In the United States, “Jerusalem” is often a cul-de-sac or neighborhood where people largely share culture and language. When considering international missions we must ask ourselves how our comfort in, and unwillingness to leave, Jerusalem impacts our heart and effectiveness in going to the ends of the earth. The United States is becoming increasingly diverse both culturally and in its non-white population. Unfortunately, many lament the challenges that this brings rather than celebrate the God given opportunity. In God’s providence, Americans can befriend Nigerians, Koreans, Iranians, and Venezuelans, sometimes all within the same neighborhood. With these circumstances, we should do more than enjoy the Korean BBQ spot down the road or take selfies at the Diwali festival downtown. Rather, we should have meals with families and learn new customs from diverse backgrounds as our kids play together.
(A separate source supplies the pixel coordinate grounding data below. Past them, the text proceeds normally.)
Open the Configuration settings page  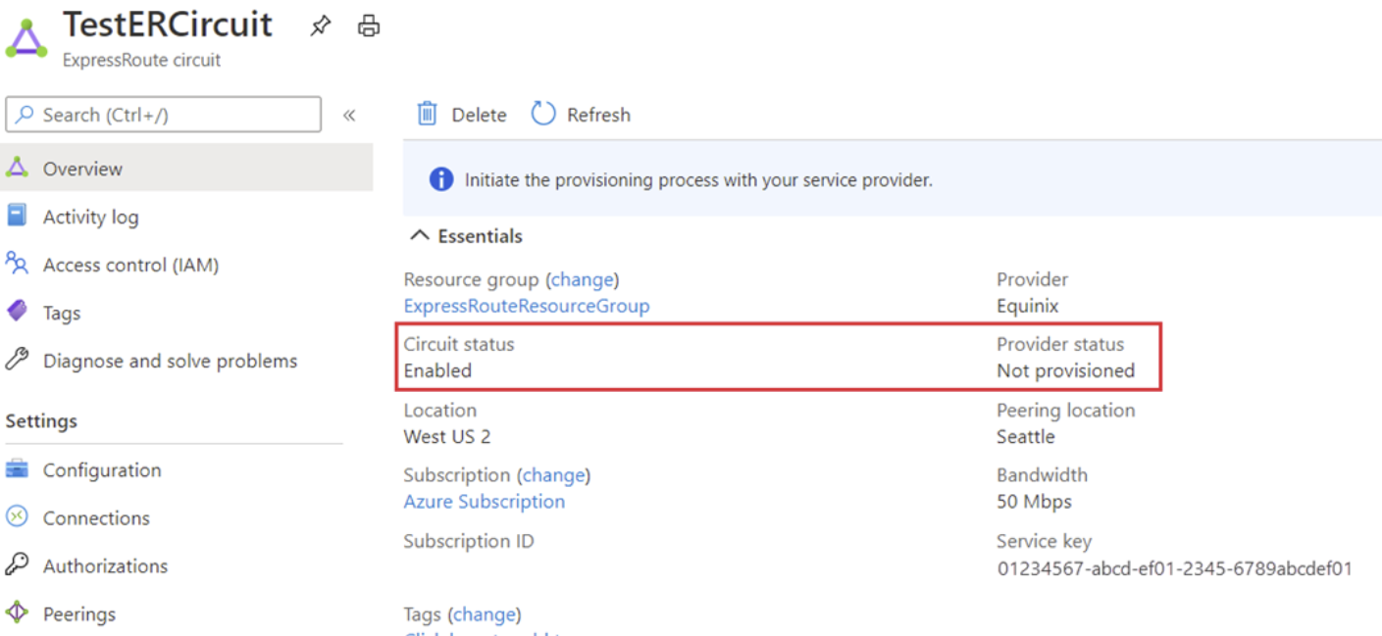coord(101,470)

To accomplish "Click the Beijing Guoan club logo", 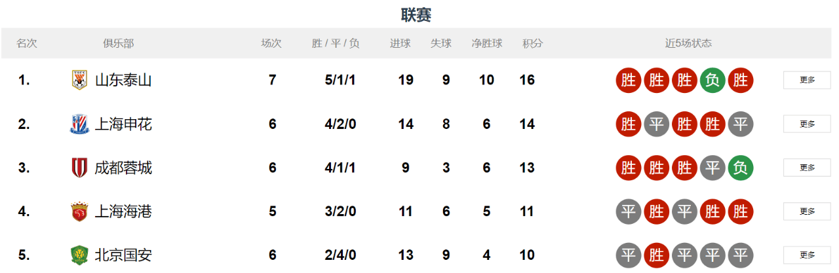I will 79,255.
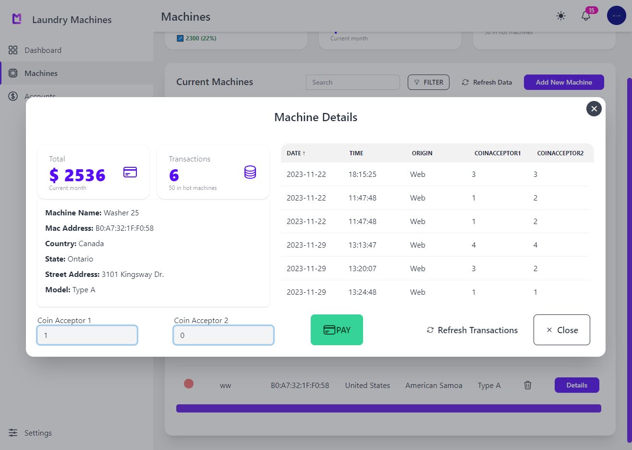Click the credit card icon beside Total
The height and width of the screenshot is (450, 632).
(130, 172)
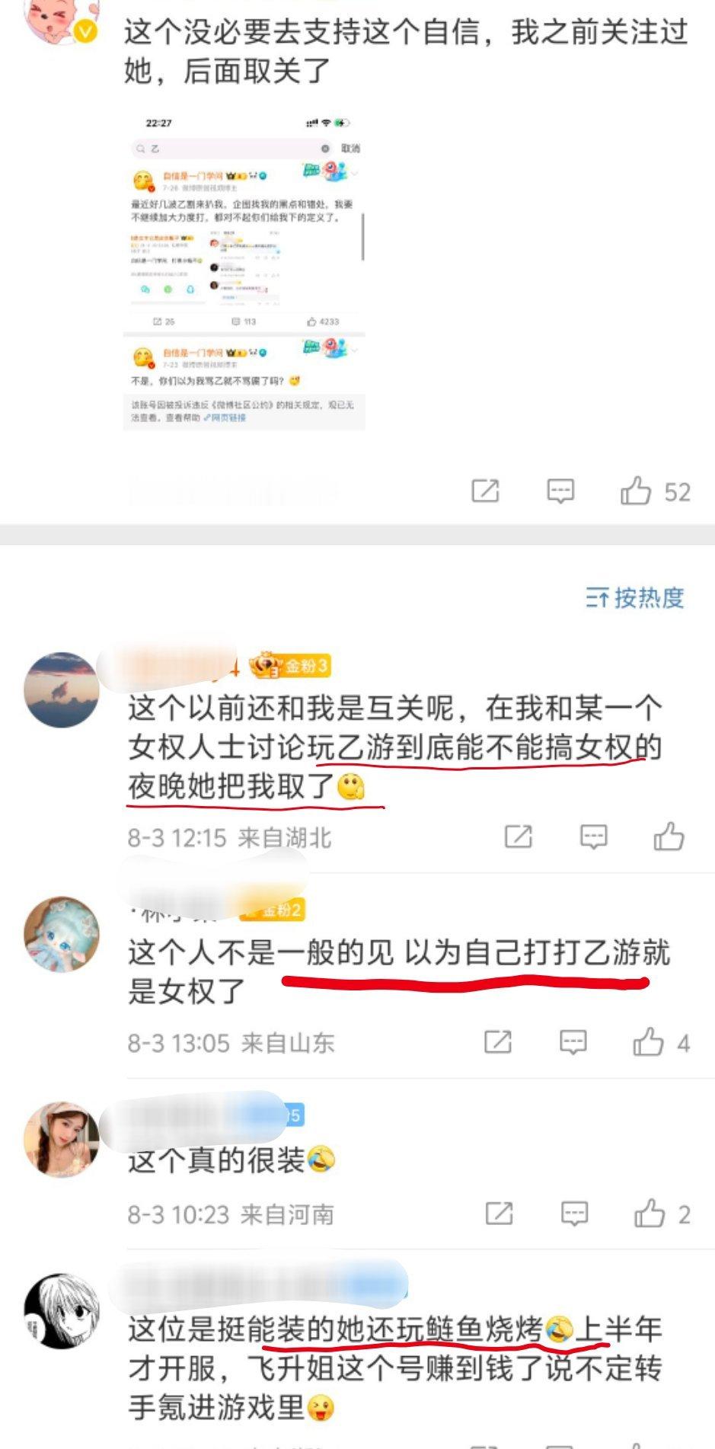Like the main post with 52 likes
The height and width of the screenshot is (1449, 715).
coord(655,491)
We don’t have to wait until we are assigned by an international missions agency in order to get serious about crossing cultural boundaries, on the contrary we just have to get serious about loving our neighbors right across the street.
(2) Remember when you GO you are first SENT
The truth that God created the heavens and the earth is one of the most profound realities of Scripture and the Christian life. For missions, this statement should remind us that God the Spirit is not limited by American missionary efforts and God has the authority to send whomever he pleases. In the global West, we often operate from a place of privilege in both theology and practice that makes our going to the nations seem like God needs us due to our wealth of literature, mission strategies, and financial resources. Therefore a question Dr. Oscar Garcia-Johnson asks of the African context of missions history is incisive for all international mission endeavors:
“Did God bring the missionaries to …, or did the missionaries bring God?”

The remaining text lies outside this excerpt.